I'm new to Linux. I loaded Ubuntu on my Mac and I'm booting it with rEFInd. I see two choices:

  1. EFI\ubuntu\grubx64.efi
  2. EFI\ubuntu\shimx64.efi

They both boot into Ubuntu.

What's the difference between the two and which one should I use? Did I do something wrong that made both show up?

  • 2
    hello, shimx64.efi is the secure boot option
    – mojo706
    Sep 6, 2013 at 23:34
  • @mojo706 I recommend posting a (maybe only slightly) expanded version of that as an answer. Sep 6, 2013 at 23:40
  • On Fedora Core there is also a third file shimx64-fedora.efi :) Nov 26, 2017 at 21:41

1 Answer 1


Typically, EFI/ubuntu/grubx64.efi on the EFI System Partition (ESP) is the GRUB binary, and EFI/ubuntu/shimx64.efi is the binary for shim. The latter is a relatively simple program that provides a way to boot on a computer with Secure Boot active. On such a computer, an unsigned version of GRUB won't launch, and signing GRUB with Microsoft's keys is impossible, so shim bridges the gap and adds its own security tools that parallel those of Secure Boot. In practice, shim registers itself with the firmware and then launches a program called grubx64.efi in the directory from which it was launched, so on a computer without Secure Boot (such as a Mac), launching shimx64.efi is just like launching grubx64.efi. On a computer with Secure Boot active, launching shimx64.efi should result in GRUB starting up, whereas launching grubx64.efi directly probably won't work.

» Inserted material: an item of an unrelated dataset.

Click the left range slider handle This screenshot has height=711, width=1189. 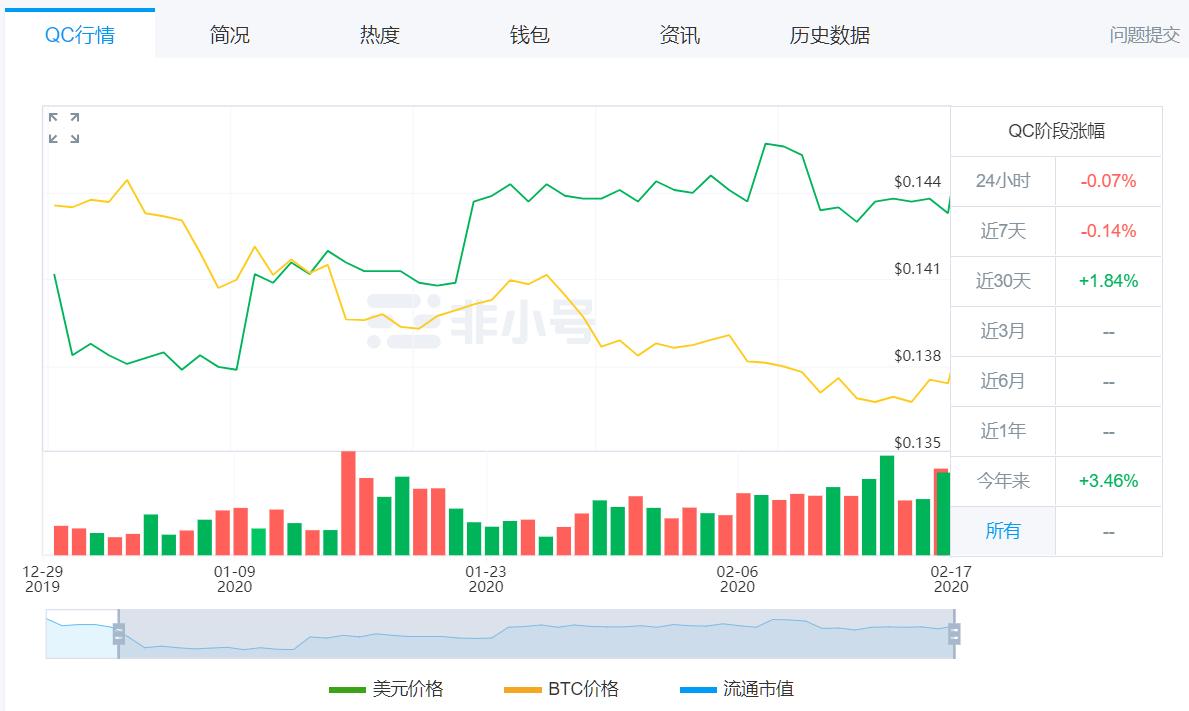click(x=118, y=634)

Note that there's some ambiguity possible. In particular, if you want to use a boot manager or boot loader other than GRUB in a Secure Boot environment with shim, you must call that program grubx64.efi, even though it's not GRUB. Thus, if you were to install rEFInd on a Secure Boot-enabled computer, grubx64.efi could be the rEFInd binary. This binary would probably not reside in EFI/ubuntu, though; both it and a shim binary would probably go in EFI/refind. Also, as you've got a Mac (which doesn't support Secure Boot), there's no need to install rEFInd in this way; it makes much more sense to install rEFInd as EFI/refind/refind_x64.efi (its default location and name).

Note that the rEFInd documentation includes a whole page on Secure Boot. Chances are you won't benefit from reading it, user190735, since you're using a Mac. I mention it only in case some other reader comes along who's trying to use rEFInd in conjunction with Secure Boot.

  • 1
    Nice application , add this link too wiki.ubuntu.com/SecurityTeam/SecureBoot
    – Raja G
    Sep 7, 2013 at 0:25
  • 6
    Did MS sign shimx64.efi then? Mar 8, 2015 at 8:28
  • 10
    Yes, Microsoft signed shimx64.efi -- at least, the version that Ubuntu installs on Secure Boot computers. (There are also unsigned Shim binaries available; or you can install your own Secure Boot keys and sign shimx64.efi yourself to take full control of your computer's Secure Boot process.
    – Rod Smith
    Mar 8, 2015 at 15:04
  • Fedora and Ubuntu have different approaches after secure boot is succeeded (during the runtime). In former, the shim also passes on flag to the kernel to indicate that it was loaded with secure boot, and during the runtime, kernel validates all device drivers. In latter, this runtime validation by kernel is not performed. Mar 3, 2021 at 18:30
  • 1
    @vulcanraven, that used to be true, but Ubuntu's been verifying kernel modules for some time now. (I don't recall when this change was made, but it's a time measured in years.) I've had to sign the modules used by VirtualBox (which installs out-of-tree kernel modules) on Ubuntu to get VirtualBox to work for quite a while now. (My script for doing so is timestamped May of 2017.)